═════ AVAILABLE DATA

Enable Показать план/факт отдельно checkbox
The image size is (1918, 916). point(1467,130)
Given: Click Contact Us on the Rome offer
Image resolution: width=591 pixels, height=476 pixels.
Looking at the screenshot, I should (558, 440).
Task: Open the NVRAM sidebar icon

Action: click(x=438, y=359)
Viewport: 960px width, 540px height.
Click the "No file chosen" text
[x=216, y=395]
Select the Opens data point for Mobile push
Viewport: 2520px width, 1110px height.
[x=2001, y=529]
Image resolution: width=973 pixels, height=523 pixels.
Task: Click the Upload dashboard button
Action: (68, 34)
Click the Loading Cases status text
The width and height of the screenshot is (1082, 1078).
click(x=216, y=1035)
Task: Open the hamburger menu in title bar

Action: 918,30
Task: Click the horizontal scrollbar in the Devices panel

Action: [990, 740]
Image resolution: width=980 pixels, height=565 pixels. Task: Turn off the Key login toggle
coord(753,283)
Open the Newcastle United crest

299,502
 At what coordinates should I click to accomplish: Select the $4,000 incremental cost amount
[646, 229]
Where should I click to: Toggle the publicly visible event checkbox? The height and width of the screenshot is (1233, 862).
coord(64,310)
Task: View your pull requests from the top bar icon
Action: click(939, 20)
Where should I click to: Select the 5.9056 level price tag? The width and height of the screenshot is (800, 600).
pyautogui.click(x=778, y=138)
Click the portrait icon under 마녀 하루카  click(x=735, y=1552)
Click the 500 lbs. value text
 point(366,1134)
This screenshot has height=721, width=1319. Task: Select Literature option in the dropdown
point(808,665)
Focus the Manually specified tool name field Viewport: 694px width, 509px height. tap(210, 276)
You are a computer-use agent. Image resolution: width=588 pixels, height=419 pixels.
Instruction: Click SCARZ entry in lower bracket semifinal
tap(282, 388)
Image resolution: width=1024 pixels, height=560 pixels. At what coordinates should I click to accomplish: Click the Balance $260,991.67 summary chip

══════════

In the answer, each line of the data must appear exactly as written.

● YOUR RESPONSE:
Enable Показать план/факт отдельно checkbox
The image size is (1918, 916). point(1467,130)
Given: Click Contact Us on the Rome offer
Image resolution: width=591 pixels, height=476 pixels.
Looking at the screenshot, I should (558, 440).
Task: Open the NVRAM sidebar icon

Action: click(x=438, y=359)
Viewport: 960px width, 540px height.
Click the "No file chosen" text
[x=216, y=395]
Select the Opens data point for Mobile push
Viewport: 2520px width, 1110px height.
[x=2001, y=529]
Image resolution: width=973 pixels, height=523 pixels.
Task: Click the Upload dashboard button
Action: (68, 34)
Click the Loading Cases status text
The width and height of the screenshot is (1082, 1078).
click(x=216, y=1035)
Task: Open the hamburger menu in title bar

Action: 918,30
Task: Click the horizontal scrollbar in the Devices panel

Action: [990, 740]
Image resolution: width=980 pixels, height=565 pixels. Task: Turn off the Key login toggle
coord(753,283)
Open the Newcastle United crest

299,502
 At what coordinates should I click to accomplish: Select the $4,000 incremental cost amount
[646, 229]
Where should I click to: Toggle the publicly visible event checkbox? The height and width of the screenshot is (1233, 862).
coord(64,310)
Task: View your pull requests from the top bar icon
Action: click(939, 20)
Where should I click to: Select the 5.9056 level price tag? The width and height of the screenshot is (800, 600).
pyautogui.click(x=778, y=138)
Click the portrait icon under 마녀 하루카  click(x=735, y=1552)
Click the 500 lbs. value text
 point(366,1134)
This screenshot has height=721, width=1319. Task: Select Literature option in the dropdown
point(808,665)
Focus the Manually specified tool name field Viewport: 694px width, 509px height. tap(210, 276)
You are a computer-use agent. Image resolution: width=588 pixels, height=419 pixels.
Instruction: Click SCARZ entry in lower bracket semifinal
tap(282, 388)
Image resolution: width=1024 pixels, height=560 pixels. At what coordinates should I click to accomplish: Click the Balance $260,991.67 summary chip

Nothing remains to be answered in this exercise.